Evers issues month-long shelter in place to flatten the curve
MacIver News Service | Mar. 24, 2020
The Evers Administration will be imposing a shelter-in-place order called “Stay-At-Home” starting at 8 am on Wednesday, Mar 25th through April 24th, warning the Coronavirus pandemic in Wisconsin threatens to overwhelm the state’s healthcare capabilities.
Secretary-Designee Andrea Palm warns that on our current path, 22,000 people will catch the virus within the next two weeks and anywhere between 440 – 1,500 people will die. Right now, as of Mar. 24th, only 441 people have Coronavirus and 5 have died.
.@DHSWI Secretary-Designee Andrea Palm warns 1,500 Wisconsinites could die of #coronavirus in next two weeks – up from 5 deaths currently. 4,800% increase in new cases. #WIright @VickiMcKenna @DanODonnellShow @MarkBellingShow @JayWeber3 @Dailytakes pic.twitter.com/s8lMBc4r7m
— MacIver News Service (@NewsMacIver) March 24, 2020
It’s unclear how many of the 441 people currently diagnosed have been hospitalized. Dr. Ryan Westergaard, Bureau of Communicable Diseases, corrected himself from yesterday when he said 10 percent of individuals with Coronavirus are hospitalized. He now believes the number is 20 percent, and said the state is trying to develop a way to get more accurate and up-to-date information.
Secretary-Designee Andrea Palm warns that on our current path, 22,000 people will catch the virus within the next two weeks and anywhere between 440 – 1,500 people will die.
It’s also unclear what Evers’ “Stay-At-Home” order means or who it applies to. The Wisconsin Economic Development Corporation (WEDC) maintains the list of exemptions which broadly includes: healthcare and public health operations, human service operations, essential infrastructure, essential government functions, cyber security, stores that sell groceries or medicine, food and beverage production and agriculture, restaurants and bars (for carryout orders), childcare settings, charities, weddings and funerals, media, gas stations and businesses needed for transportation, financial institutions, hardware and supply stores, tradesmen, postal and shipping services, laundry services, office supply stores, supplies for essential operations, transportation, home-based care, professional services, factories, warehouses, labor unions, hotels, and higher education institutions.

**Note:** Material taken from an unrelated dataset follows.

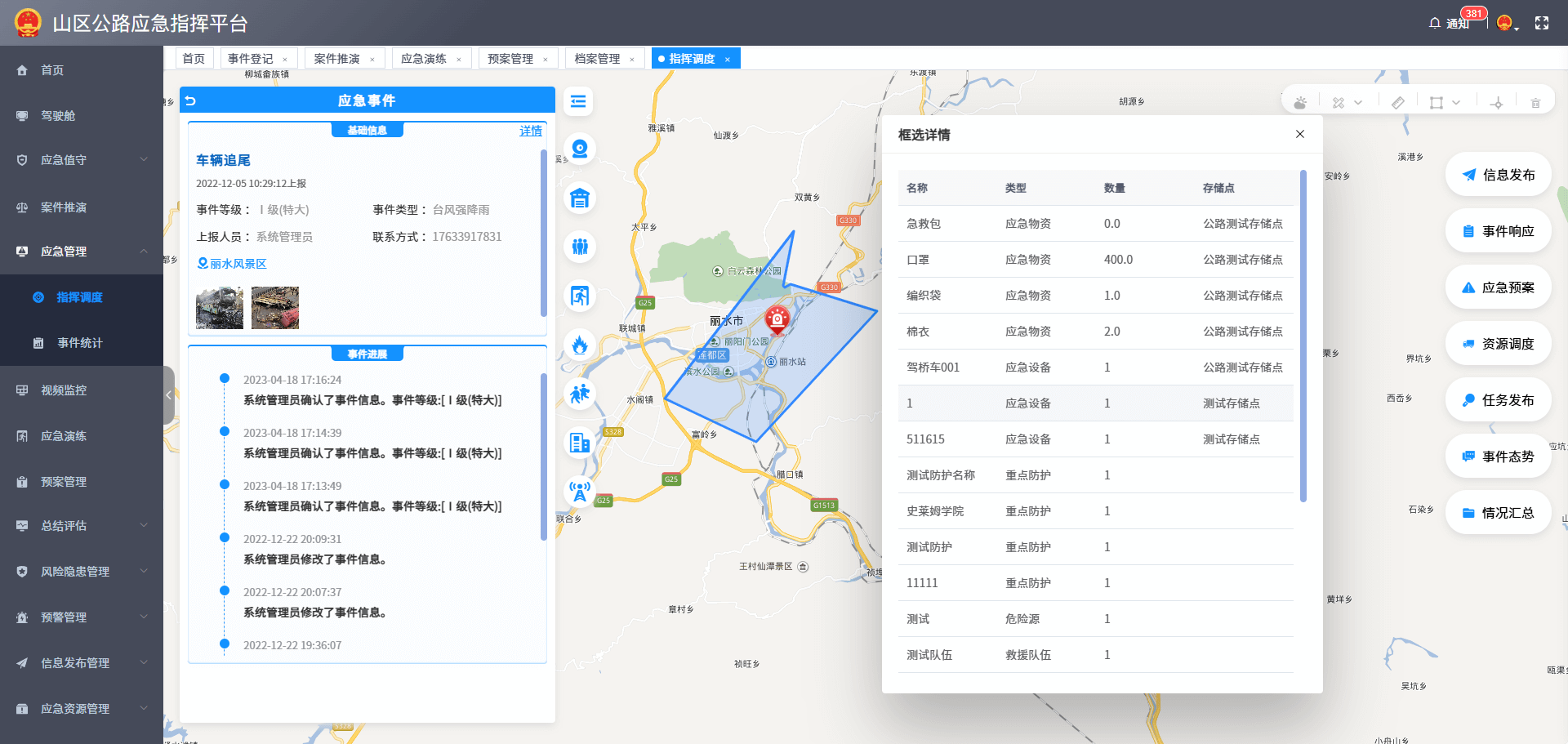Toggle the layers panel icon above the camera icon

(x=580, y=101)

“It’s an expansive list,” Evers admitted. “If we were to just think of the agriculture industry, for example. Obviously, our farmers are the linchpin of that, but there’s a supply chain that keeps that farmer in business, and so there’s all sorts of people that supply goods and services to that farm so that he or she can provide that product for the market.”
The restrictions on individuals are much more draconian.
“All public and private gatherings of any number of people that are not part of a single household or living unit are prohibited, except for the limited purposes expressly permitted in this Order,” the order states.
Secretary-Designee Palm said people should only interact with five people – not five people at a time; five people total.
This new month-long order comes at a time when Wisconsin is seeing encouraging signs that current control measures are working.
On Sunday, only 9 counties reported new cases compared to 18 counties on Friday. Many counties with cases appeared to have them under control. Wood County, for example, had gone a week since its first and only case. Brown, Eau Claire, and Rock Counties had made it a full day without a new case.
On Monday, the situation looked even better. For the first time in 8 days, it had fewer new cases than the day before. On Monday there were 35 new cases, compared to 100 new cases the day before. It was the first day in a week that Dane County had no new cases.
For the second day in a row, #Milwaukee County has had fewer new #coronavirus than the day before. #WIright @DanODonnellShow @ChrisAbeleMKE pic.twitter.com/oWEuY9eAzy
— MacIver Institute (@MacIverWisc) March 24, 2020
There was a slight bounce on Tuesday, when there were 41 new cases. That was, in part, because there were 400 more tests processed than the day before. However, the percent of positive tests dropped from 4.1% to 3.4%. Milwaukee only had 15 new cases, down from 22 the day before, and 56 the day before that.
MNS will continue to post updates to this rapidly developing story.